Contemplated is a $211 million expansion to included construction of three hangars and an administration building.

“We have conditional approval from all the funding sources and support from the company, so we are now going through the contracting negotiation stage,” Luth said late last year.

“We anticipate that in four to five years, whenever construction is complete, we will have 1,700 to 2,000 people working at ST Aerospace.
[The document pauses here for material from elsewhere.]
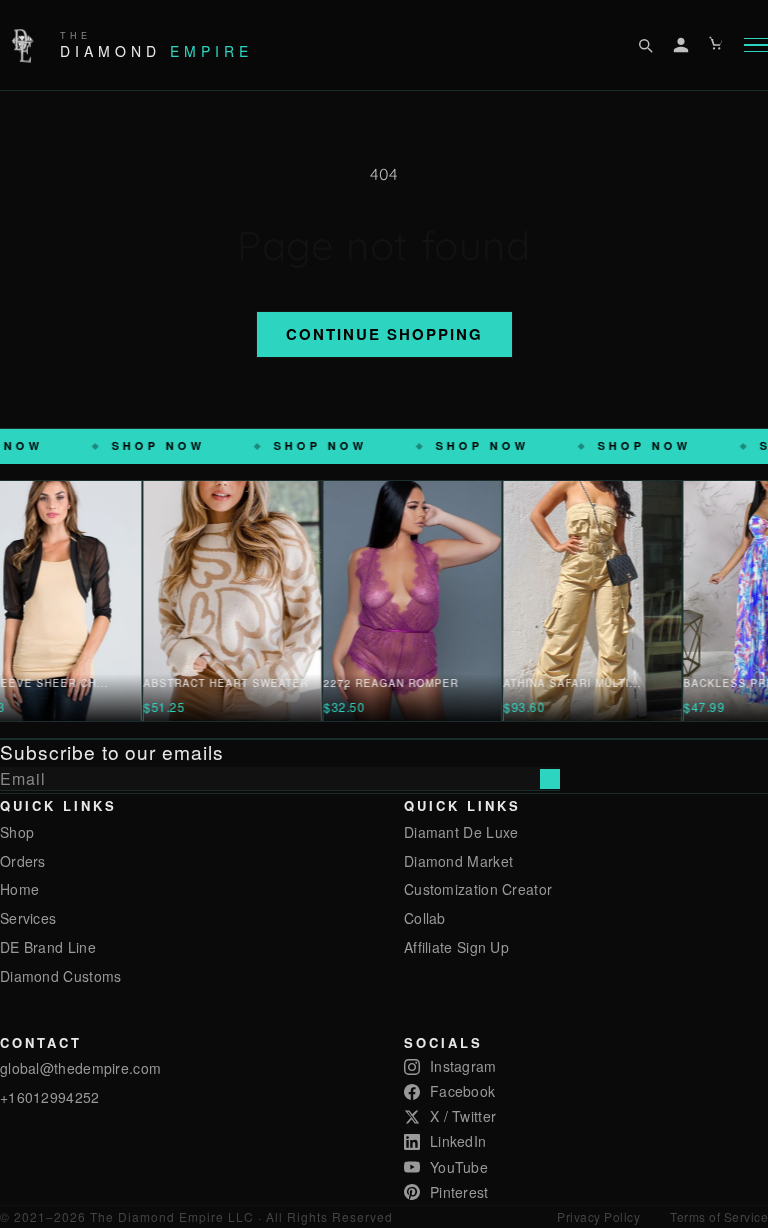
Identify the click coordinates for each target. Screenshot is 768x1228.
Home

“All along Northwest Florida’s Gulf Coast and extending into Baldwin County, Alabama, good things are happening,” Luth said.

“As the largest city and MSA in the area, we are happy to play a leadership role and to be one of the region’s greatest champions.” 

 

Strategic Planning

Six planks make up the overall  work  program:

1. BUSINESS INCUBATOR

Operate a business incubator (Co:Lab) to encourage entrepreneurship and create new businesses.

Five-year budget: $2,062,000

2. BUSINESS EXPANSION

Encourage business expansion and the expansion of existing industries.

Five-year budget: $1,158,000

3. BUSINESS DEVELOPMENT

Attract new employers offering wages higher than the state average.

Five-year budget: $2,311,000

4. WORKFORCE DEVELOPMENT

Provide support to help recruit and create a well-trained, diverse workforce that will appeal to targeted industries.

Five-year budget: $926,000

5. SITES AND BUILDINGS

Work with the Pensacola-Escambia Development Commission to support and advocate for the development of high-quality business parks and industrial sites.

Five-year budget: $864,000

6. ORGANIZATIONAL SUPPORT

Pursue organizational strategies to secure the resources and partnerships needed to carry out the mission.